While following up at 1 month is a step in the right direction, 
additional information at a later point would yield a better indication 
of longer-term success. 

Mr. Chairman, this concludes my remarks. I would be happy to answer any 
questions that you or other members of the subcommittee may have. 

Contact and Acknowledgements: 

For further information, please contact Daniel Bertoni at (202) 512-
7215. Also contributing to this statement were Shelia Drake, Pat 
Elston, Lise Levie, Nyree M. Ryder, and Charles Willson. 

[End of section] 

Footnotes: 

[1] GAO, Homeless Veterans Programs: Improved Communications and Follow-
up Could Further Enhance the Grant and Per Diem Program, GAO-06-859 
(Washington, D.C. Sept. 11, 2006). 

[2] The other five programs are the Contracted Residential Treatment 
Program, the Domiciliary Residential Rehabilitation and Treatment 
Program, the Compensated Work Therapy/Transitional Residence Program, 
the Loan Guarantee for Multifamily Transitional Housing, and the 
Housing and Urban Development-VA Supported Housing program. 

[3] On a limited basis, special needs grants are available to cover the 
additional costs of serving women, frail elderly, terminally ill, or 
chronically mentally ill veterans. 

[4] The definitions appear at 42 U.S.C. § 11302 and 38 C.F.R. § 61.1. 

[5] Liaisons told us in 2006 that they experienced large caseloads and 
multiple GPD responsibilities—including eligibility determination, 
verification of intake and discharge information, case management, 
fiscal oversight, monitoring program compliance and inspections of GPD 
facilities, among other duties. To address some of these concerns, VA 
obtained funding to increase the number of full-time positions to 122. 

[6] Through the local Continuum of Care networks, the Department of 
Housing and Urban Development contracts with public housing agencies 
for the rehabilitation of residential properties that provide multiple 
single-room dwelling units. These agencies make Section 8 rental 
assistance payments generally covering the difference between a portion 
of the tenant’s income (normally 30 percent) and the unit’s rent to 
participating owners (i.e., landlords) on behalf of homeless 
individuals who rent the rehabilitated dwellings. 

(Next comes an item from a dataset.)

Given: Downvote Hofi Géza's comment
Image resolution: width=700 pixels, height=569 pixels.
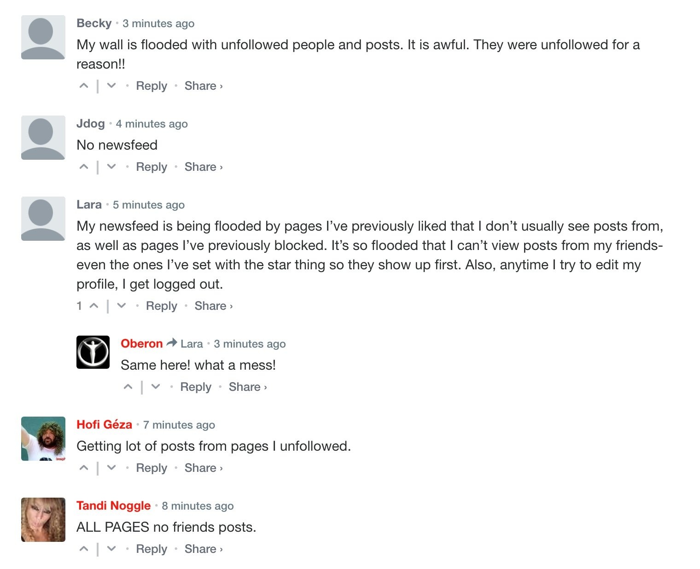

[7] VA issued a directive for a onetime dental care opportunity for 
homeless veterans (VHA Directive 2002-080) in line with 38 U.S.C. § 101 
note. VA officials told us that funding was provided in 2006 to 
implement this directive. 

[8] VA may waive the lifetime limit on program stays if the services 
offered are different from those previously provided and may lead to a 
successful outcome. The VA liaisons must review and approve or deny the 
waiver based on their best clinical assessment of the individual case. 

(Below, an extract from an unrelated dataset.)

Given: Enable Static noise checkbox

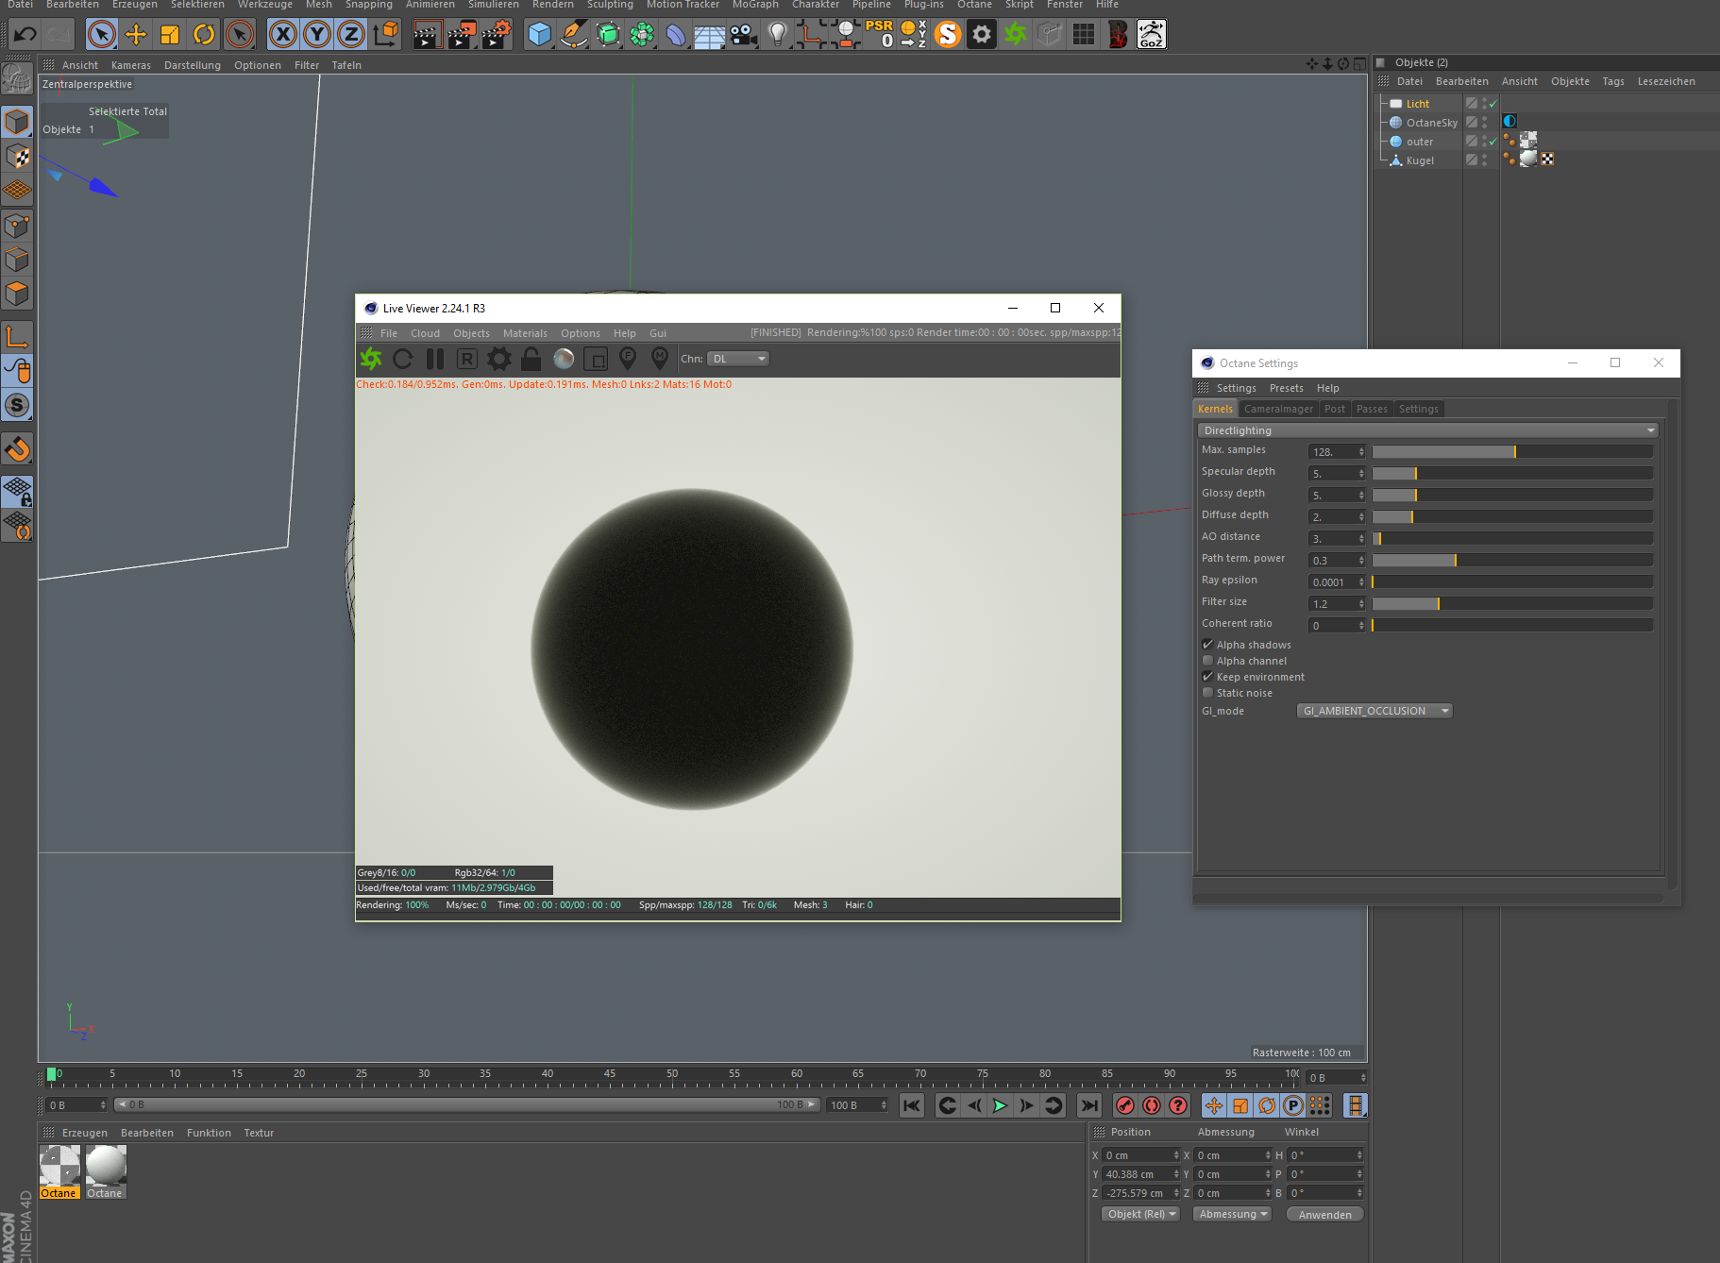Looking at the screenshot, I should click(x=1207, y=693).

[9] Independent housing comprises apartments, rooms, or houses. While 
independent housing may be a more desirable outcome, for some veterans, 
including those with severe disabilities, secured housing may be more 
appropriate. 

[10] Veterans Affairs Office of Inspector General, Evaluation of the 
Veterans Health Administration Homeless Grant and Per Diem Program, 
Report No. 04-00888-215 (Washington, D.C.: Sept. 20, 2006).